|Full Name:||Esteban Tuero|
|Born:||22 April 1978, Buenos Aires (ARG)|
|First GP:||1998 Australian Grand Prix|
|Last GP:||1998 Japanese Grand Prix|
|Wins:||0||Best Finish:||8th||Best Grid:||17th|
|1998||Formula 1, Minardi Ford M198, 16 races, 0 points, Not Classified|
Tuero completed a single season with Minardi in 1998, becoming the third-youngest driver (at the time) to qualify for a Grand Prix when he made his F1 debut at the age of nineteen.
In sixteen appearances with the team, he achieved a single top-ten finish and only saw the chequered flag four times.
Born into a family with a huge interest in motor racing, it was inevitable that Tuero would progress to the higher echelons of motorsport. Starting in karts at the age of seven, he was racing in single-seaters from the age of fourteen, winning the Argentine Formula Honda title in 1994.
A move to Europe and the Italian F2000 series and Italian F3 championships saw more success, but his progress and results seemed to stall in Formula 3000 and Formula Nippon, and there was much conjecture as to whether his age and results would qualify him for a FIA Superlicense.

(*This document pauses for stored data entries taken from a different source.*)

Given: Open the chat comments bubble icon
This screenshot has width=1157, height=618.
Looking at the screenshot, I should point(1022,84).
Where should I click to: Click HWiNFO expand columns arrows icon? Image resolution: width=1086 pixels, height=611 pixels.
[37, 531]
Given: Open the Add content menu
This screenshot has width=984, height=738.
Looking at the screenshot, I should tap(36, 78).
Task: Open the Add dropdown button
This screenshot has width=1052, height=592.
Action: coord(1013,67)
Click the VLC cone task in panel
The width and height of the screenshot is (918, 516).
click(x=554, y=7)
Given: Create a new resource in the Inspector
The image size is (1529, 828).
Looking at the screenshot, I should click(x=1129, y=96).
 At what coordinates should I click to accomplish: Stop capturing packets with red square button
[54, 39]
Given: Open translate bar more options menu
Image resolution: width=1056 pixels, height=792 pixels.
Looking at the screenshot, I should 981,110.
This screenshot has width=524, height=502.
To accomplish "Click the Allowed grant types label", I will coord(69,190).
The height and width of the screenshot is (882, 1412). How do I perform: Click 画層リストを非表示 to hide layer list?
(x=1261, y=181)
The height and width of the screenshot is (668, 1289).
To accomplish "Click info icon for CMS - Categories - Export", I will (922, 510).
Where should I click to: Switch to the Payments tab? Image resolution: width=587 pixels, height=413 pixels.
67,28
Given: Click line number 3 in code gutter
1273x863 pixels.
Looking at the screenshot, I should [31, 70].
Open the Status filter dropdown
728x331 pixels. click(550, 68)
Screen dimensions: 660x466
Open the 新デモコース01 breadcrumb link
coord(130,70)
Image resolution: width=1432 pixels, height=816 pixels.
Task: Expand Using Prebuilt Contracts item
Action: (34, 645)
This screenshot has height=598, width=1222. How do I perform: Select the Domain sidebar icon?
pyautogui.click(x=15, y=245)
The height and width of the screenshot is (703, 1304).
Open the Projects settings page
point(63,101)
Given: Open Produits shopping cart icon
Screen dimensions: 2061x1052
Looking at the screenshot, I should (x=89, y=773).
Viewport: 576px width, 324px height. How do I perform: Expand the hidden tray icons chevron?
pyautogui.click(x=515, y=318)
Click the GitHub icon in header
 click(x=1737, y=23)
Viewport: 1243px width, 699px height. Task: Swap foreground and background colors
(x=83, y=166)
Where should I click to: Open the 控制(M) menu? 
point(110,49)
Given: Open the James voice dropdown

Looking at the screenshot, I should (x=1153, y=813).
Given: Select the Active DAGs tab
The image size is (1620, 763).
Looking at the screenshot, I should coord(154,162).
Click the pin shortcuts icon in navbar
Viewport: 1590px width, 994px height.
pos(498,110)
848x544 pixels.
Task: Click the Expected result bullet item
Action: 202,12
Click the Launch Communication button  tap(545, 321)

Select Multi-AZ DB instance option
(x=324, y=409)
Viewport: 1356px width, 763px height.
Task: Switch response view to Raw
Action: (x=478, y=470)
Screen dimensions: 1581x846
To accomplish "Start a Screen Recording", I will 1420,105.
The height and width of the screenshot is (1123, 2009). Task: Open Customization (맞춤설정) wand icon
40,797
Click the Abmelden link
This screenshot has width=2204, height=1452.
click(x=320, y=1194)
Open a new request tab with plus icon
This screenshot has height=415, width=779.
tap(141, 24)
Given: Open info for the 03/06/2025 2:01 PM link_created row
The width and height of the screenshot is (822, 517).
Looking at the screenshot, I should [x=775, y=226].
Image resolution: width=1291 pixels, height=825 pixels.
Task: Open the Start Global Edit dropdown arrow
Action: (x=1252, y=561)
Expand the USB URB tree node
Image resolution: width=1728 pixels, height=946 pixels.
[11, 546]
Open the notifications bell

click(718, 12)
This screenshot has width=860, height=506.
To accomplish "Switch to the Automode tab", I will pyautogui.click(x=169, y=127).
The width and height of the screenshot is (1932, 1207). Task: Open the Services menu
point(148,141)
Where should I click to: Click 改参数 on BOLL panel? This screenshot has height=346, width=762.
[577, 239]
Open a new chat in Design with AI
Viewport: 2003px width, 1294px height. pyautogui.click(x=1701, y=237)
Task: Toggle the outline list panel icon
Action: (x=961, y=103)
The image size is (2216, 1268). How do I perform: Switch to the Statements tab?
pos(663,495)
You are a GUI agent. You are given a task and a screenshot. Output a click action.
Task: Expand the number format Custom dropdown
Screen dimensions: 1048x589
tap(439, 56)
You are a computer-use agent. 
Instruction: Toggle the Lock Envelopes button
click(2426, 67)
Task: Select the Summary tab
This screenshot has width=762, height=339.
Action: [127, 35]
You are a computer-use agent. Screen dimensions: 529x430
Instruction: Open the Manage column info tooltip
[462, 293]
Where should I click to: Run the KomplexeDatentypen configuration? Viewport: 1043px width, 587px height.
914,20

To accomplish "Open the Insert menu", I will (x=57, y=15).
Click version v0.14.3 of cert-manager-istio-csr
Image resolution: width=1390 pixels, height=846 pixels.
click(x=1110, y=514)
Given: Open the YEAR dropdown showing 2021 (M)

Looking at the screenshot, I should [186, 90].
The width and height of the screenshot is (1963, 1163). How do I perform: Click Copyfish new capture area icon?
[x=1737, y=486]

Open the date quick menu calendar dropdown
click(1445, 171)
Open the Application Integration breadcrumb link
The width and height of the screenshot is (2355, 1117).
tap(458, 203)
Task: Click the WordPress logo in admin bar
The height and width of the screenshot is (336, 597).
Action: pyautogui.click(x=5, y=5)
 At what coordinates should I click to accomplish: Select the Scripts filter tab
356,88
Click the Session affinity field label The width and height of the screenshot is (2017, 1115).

Tuero’s F1 debut came at the Australian Grand Prix, where is defied expectations and qualified a very creditable 17th in the little-fancied M198.
Despite an impressive 8th place at San Marino, there was little hope for the young Argentine driver to really make his mark at the back of the grid, and he blotted his own copybook with a few crashes along the way.
His final appearance in F1 saw him spectacularly collide with Tora Takagi’s Tyrrell at the Casio Chicane, riding up over the Japanese driver’s car and damaging several vertebrae in his neck.
Minardi was keen to retain him alongside Marc Gené for the 1999 season, but Tuero stunned many by announcing his retirement in the off-season – remember this: at the age of 20.
Speculation was rife as to the reasons for his departure, and Tuero has never publically confirmed the reasons for his retirement. Some have speculated that his neck injuries never fully healed, while others perhaps felt he was tired of the full-time commitment that he was having to go through at such a young age. Other theories claim he was being (unfairly, it must be said) ridiculed by the Argentine press, but there are also murkier rumours that his manager perhaps pocketed some of the sponsorship funds meant for the Minardi team.
Tuero disappeared to the local touring car scene, winning a couple of races driving a factory VW Polo. Rumours of a return to single-seating never bore fruit, but he has continued to dabble in motorsport, particularly in GT racing.